In her congressional testimony, Darling-Hammond told the Education and Labor Committee that she supported three specific changes to the law that had been proposed in a discussion draft released by the panel’s leaders:

1.) Allow for multiple measures to determine schools’ success: “The proposals in the reauthorization draft to permit states to use a broader set of assessments and to encourage the development and use of performance assessments are critical to creating a globally competitive curriculum in U.S. schools.”

2.) Improve teacher quality: “Unfortunately, unlike other industrialized nations that are high-achieving, the United States lacks a systematic approach to recruiting, preparing, and retaining teachers, or for using the skills of accomplished teachers to help improve schools.”

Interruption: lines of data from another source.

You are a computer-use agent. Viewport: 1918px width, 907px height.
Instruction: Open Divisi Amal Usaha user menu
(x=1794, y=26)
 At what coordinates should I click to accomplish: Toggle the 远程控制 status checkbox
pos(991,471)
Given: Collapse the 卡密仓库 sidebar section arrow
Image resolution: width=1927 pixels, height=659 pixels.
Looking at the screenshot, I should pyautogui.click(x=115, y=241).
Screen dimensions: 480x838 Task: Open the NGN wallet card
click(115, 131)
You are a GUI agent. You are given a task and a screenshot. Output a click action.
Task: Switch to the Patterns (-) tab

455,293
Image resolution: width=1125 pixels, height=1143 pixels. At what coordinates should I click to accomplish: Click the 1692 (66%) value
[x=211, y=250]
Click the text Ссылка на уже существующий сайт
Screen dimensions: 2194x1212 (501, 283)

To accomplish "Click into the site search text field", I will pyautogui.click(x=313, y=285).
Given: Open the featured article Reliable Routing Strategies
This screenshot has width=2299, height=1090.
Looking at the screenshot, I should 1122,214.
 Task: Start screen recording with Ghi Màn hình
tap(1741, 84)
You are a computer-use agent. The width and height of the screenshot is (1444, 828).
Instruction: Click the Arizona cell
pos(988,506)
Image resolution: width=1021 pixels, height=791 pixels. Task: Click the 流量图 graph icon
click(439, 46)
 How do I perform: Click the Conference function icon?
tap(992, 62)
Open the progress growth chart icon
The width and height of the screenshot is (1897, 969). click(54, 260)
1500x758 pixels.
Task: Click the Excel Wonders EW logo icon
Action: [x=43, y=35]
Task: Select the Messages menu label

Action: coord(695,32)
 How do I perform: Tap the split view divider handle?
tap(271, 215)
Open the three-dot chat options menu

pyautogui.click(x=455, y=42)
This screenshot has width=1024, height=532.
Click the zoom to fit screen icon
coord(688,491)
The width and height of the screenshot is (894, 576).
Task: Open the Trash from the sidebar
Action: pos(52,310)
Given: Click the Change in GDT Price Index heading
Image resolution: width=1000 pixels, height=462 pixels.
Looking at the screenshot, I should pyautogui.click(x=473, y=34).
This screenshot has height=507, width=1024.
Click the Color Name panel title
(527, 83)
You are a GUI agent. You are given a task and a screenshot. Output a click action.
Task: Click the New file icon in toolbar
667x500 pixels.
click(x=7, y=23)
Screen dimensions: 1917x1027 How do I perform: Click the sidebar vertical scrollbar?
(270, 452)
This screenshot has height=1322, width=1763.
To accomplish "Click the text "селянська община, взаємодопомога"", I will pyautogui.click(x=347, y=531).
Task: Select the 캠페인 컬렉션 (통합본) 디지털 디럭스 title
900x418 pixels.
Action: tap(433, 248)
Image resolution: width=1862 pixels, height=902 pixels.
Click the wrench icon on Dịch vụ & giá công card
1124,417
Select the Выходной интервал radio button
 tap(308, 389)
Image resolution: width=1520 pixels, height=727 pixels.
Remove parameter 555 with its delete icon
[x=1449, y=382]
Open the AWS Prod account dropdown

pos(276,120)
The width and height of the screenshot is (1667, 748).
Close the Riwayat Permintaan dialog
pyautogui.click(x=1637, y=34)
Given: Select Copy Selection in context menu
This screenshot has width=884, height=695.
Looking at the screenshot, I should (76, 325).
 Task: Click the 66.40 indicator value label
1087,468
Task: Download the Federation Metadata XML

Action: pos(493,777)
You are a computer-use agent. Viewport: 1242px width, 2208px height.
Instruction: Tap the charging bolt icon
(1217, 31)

3.) Measure growth of students: The law should have “the means for measuring school progress from year to year, which I believe need to become more publicly comprehensible and more closely focused on evaluating continuing progress for students and schools.”

These are just the highlights. If you’re interested in the details, I’d encourage you to read both documents all the way through.

* UPDATE: I’ve changed this sentence to say “one member of a NEA affiliate’s staff.” The NEA itself is not endorsing any candidate to be education secretary, according to Miguel Gonzalez, a spokesman for the union.

A version of this news article first appeared in the NCLB: Act II blog.